By Victor Reklaitis and Polya Lesova, MarketWatch
NEW YORK (MarketWatch) -- U.S. stocks fluctuated wildly Thursday
as jitters over Friday's employment report for May dominated
sentiment and as the U.S. dollar tumbled against the Japanese
yen.
Trading was very choppy during the session, with stocks moving
in and out of positive territory multiple times. In the afternoon,
stocks had fallen to session lows only to rebound and trade higher
at last check.
Ahead of the opening bell, data showed that U.S. jobless claims
fell by 11,000 to 346,000 in the week ended June 1, essentially in
line with expectations. Traders are watching labor-market data
closely for any clues as to when the Federal Reserve may begin to
scale back, or "taper," its $85-billion-a-month bond-buying
program, which has supported equity prices. (Reader poll: What do
the markets really want -- a good or bad jobs report?)
After falling as much as 116.37 points, the Dow Jones Industrial
Average (DJI) was more recently up 25 points at 14,984.
Telecommunications giant Verizon Communications Inc. (VZ) rose
3.3%, the biggest gainer in the Dow. Oil major Chevron Corp. (CVX)
fell 1.5%, the biggest decliner in the blue-chip index.
The S&P 500 index (SPX) rose 4.73 points to 1,613.66, with
telecommunications the top gainer and information technology the
biggest decliner among its 10 major industry groups.
The Nasdaq Composite (RIXF) gained 6.25 points to 3,407.
The dollar (USDJPY) slumped 1.9% on Thursday to trade at 97.13
Japanese yen.
"It all has to do with the yen carry trade," said Andrew
Brenner, head of international fixed income at National Alliance
Securities, referring to the brief afternoon selloff for stocks and
other risk assets. He said there was no specific news Thursday,
just continuing trends and more selling of the dollar versus the
yen.
"People are taking losses on the yen carry trade, and they're
forced to sell their risk assets," he said. The yen carry trade
involves selling the yen and using the proceeds to buy
higher-yielding assets.
The U.S. government's May jobs report is a day away, and the
market has been displaying jitters about it.

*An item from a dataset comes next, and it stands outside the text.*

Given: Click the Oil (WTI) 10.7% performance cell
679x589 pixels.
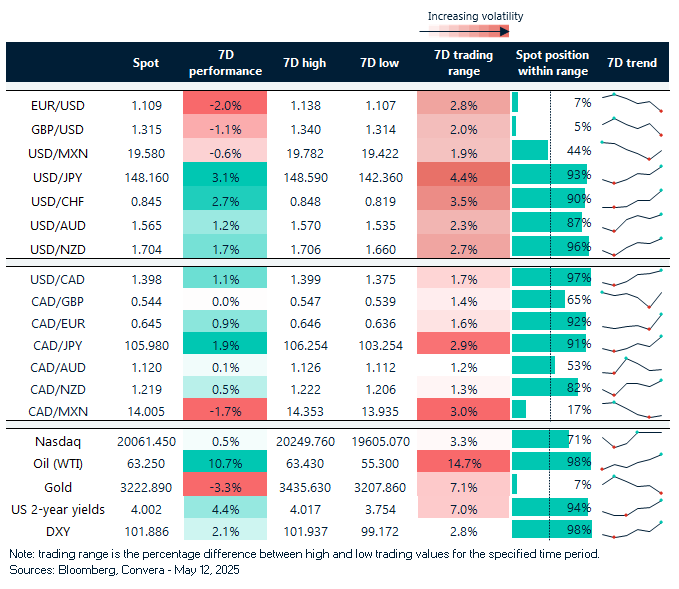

Marc Pado, U.S. market strategist at investment advisory firm
DowBull, said the market needs a jobs number that hits a "sweet
spot," and, in the meantime, traders can expect some hesitation in
stocks.
If the jobs number is too good, stocks could fall on worries the
Fed will taper its bond buys, but a figure that's too low also
would weigh on stocks, according to Pado. "I think that's why
you're seeing such choppy action today," he said. "What the market
needs now in order to bounce off this level is a sweet-spot number
in the middle."
The Labor Department's jobs report is slated to be released at
8:30 a.m. Eastern time Friday. Economists polled by MarketWatch
expect a rise of 164,000 in nonfarm payrolls and an unchanged
jobless rate of 7.5%.
The odds of a smaller increase in payrolls, however, grew
Wednesday after a disappointing ADP report on private-sector
jobs.
Andrew Wilkinson, chief economic strategist at Miller Tabak,
said it's a little premature to expect a rally before Friday's
payrolls report.
"I don't necessarily think the selling pressure's gone away,"
Wilkinson said. He added that the market's recent move down is
healthy and "could go on for several more weeks."
Food company J.M. Smucker Co. (SJM) was the biggest decliner in
the S&P 500, falling 4.2%.
Shares of L Brands Inc. (LTD) fell 2.6% after the company said
its monthly same-store sales rose 3%. Analysts polled by Thomson
Reuters expected a same-store-sales increase of 3.2%
Shares of SodaStream International Ltd. (SODA) added 5%.
Israel's Calcalist newspaper reported that PepsiCo Inc. (PEP) is in
talks to buy SodaStream for $2 billion. However, a PepsiCo
spokesman told MarketWatch that the report was "completely and
totally untrue."
Overseas, Japan's Nikkei Stock Average fell 0.9% and the Stoxx
Europe 600 index dropped 1.2%.
The European Central Bank kept interest rates unchanged, as
expected, and in his monthly news conference ECB President Mario
Draghi largely stuck to views he has expressed previously.